Notes on the performers

James Woodrow trained at the Royal Northern College of Music, Manchester, and very quickly became established as one of the country’s leading contemporary classical and electric guitarists, beginning with performances of works such as Steve Reich’s Electric Counterpoint with the Rambert Dance Company, and in Boulez “Le Marteau sans Maitre”.

He is in continuing demand and much sought after by various contemporary music ensembles, such as Lontano and the London Sinfonietta, and is a long-standing member of both the Gavin Bryars Ensemble and Icebreaker. He performs regularly as soloist and ensemble player with the London Chamber Symphony, Birmingham Contemporary Music Group, BBC Symphony Orchestra, the LSO, The New London Chamber Choir, Music Projects London, Almeida Opera and the BBC Singers.

Programme

Programme notes

Johann Jakob Froberger (1616 – 1667)

Tombeau pour Monsieur Blancrocher (arr.Lorimer)

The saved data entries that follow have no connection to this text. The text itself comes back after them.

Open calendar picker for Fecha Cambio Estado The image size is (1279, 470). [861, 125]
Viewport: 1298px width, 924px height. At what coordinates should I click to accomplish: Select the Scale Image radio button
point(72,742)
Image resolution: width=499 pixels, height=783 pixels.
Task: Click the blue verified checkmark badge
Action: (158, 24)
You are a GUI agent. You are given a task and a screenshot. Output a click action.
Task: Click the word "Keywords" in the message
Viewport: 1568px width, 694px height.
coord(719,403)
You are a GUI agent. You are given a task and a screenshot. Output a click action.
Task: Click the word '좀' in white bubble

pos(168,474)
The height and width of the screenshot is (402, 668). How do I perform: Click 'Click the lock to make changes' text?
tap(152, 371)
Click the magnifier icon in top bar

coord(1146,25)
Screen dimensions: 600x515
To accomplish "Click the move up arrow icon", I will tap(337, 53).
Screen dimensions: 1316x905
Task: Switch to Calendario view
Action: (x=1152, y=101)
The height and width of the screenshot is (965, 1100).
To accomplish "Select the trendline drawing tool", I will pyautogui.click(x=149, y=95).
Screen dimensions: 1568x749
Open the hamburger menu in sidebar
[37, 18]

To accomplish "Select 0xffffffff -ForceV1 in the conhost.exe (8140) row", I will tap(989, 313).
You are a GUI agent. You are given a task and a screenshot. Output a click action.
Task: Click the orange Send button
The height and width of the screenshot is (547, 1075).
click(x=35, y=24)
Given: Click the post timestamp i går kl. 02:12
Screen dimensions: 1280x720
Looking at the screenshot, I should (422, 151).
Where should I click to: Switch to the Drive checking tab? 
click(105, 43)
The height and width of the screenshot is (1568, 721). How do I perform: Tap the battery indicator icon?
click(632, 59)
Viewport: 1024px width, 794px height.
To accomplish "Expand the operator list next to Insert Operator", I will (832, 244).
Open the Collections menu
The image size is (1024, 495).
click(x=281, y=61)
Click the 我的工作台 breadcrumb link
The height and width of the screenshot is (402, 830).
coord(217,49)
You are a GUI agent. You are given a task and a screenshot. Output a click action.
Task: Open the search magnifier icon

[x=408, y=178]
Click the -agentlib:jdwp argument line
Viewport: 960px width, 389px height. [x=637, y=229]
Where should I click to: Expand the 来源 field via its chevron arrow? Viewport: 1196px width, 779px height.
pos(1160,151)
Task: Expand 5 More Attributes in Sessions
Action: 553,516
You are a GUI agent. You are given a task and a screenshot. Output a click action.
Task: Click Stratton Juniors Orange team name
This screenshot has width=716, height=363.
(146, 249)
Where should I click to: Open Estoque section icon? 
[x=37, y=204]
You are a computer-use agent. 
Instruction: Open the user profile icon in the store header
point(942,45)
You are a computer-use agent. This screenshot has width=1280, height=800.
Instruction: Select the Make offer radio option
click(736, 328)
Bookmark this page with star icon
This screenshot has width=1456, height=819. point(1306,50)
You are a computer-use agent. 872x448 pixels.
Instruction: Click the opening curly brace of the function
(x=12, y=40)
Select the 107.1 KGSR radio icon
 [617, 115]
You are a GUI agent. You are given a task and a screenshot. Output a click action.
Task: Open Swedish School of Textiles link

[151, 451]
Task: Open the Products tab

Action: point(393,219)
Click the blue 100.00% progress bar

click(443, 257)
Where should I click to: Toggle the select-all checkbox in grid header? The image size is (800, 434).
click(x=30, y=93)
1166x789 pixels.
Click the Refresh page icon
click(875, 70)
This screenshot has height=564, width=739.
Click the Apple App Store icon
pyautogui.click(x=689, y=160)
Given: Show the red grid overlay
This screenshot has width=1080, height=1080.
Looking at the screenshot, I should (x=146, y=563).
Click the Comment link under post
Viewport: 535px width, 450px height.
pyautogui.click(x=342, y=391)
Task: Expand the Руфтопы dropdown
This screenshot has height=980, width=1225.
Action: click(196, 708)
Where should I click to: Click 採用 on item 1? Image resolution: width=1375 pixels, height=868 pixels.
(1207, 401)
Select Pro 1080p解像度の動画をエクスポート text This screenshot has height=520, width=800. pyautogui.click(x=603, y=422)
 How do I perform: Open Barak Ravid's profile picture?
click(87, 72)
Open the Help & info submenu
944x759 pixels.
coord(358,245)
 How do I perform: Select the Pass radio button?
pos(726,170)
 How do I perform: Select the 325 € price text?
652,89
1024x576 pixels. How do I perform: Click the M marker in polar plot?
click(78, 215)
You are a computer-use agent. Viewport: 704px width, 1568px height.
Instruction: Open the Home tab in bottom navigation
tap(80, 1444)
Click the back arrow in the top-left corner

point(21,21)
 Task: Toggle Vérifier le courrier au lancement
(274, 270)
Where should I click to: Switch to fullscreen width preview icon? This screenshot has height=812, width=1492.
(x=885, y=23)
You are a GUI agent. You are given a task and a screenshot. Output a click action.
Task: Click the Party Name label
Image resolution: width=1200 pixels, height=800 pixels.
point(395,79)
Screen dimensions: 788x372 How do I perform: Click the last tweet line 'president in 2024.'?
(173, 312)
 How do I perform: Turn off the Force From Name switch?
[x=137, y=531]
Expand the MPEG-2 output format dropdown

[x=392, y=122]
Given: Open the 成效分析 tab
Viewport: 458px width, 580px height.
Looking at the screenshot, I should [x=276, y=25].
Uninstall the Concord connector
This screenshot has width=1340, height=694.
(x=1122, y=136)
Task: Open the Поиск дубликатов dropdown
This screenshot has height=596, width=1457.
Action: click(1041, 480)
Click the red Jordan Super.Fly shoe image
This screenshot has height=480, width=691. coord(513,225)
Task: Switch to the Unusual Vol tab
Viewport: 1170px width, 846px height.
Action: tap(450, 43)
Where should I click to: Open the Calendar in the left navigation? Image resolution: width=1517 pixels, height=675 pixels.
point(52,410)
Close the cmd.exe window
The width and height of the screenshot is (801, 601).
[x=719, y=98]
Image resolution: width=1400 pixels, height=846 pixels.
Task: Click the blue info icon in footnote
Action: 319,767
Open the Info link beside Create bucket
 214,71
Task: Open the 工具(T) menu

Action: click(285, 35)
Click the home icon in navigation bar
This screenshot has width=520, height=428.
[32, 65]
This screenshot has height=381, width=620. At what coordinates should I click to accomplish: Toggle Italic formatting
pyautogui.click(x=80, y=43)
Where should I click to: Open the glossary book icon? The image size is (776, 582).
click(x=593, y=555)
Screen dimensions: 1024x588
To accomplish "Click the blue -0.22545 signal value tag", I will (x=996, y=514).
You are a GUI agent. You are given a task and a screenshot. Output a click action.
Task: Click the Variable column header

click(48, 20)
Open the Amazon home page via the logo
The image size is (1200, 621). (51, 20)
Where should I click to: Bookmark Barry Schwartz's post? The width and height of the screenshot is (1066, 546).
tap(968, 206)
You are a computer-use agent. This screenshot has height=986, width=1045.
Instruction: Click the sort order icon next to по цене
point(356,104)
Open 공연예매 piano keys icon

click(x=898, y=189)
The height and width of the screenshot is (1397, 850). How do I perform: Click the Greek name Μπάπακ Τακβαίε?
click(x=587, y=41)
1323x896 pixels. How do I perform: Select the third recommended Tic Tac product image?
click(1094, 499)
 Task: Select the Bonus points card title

Froberger was a German Baroque composer, keyboard virtuoso, and organist. In 1652 he witnessed the death of the famed lutenist Blancrocher (who was his friend and reportedly died in his arms having accidentally fallen down the stairs). Although Blancrocher was not an important composer, his death left a mark on the history of music, as Couperin, Gaultier, Dufaut and Froberger all wrote tombeaux lamenting the event. The tradition of the Tombeau is one which was popular at this time but has been largely lost today. It was a work composed in memory of a
recently deceased person, slow and often deeply emotive in style. With its origins in French literature, the tombeau was first taken on by the French lutenists of the early sixteenth century.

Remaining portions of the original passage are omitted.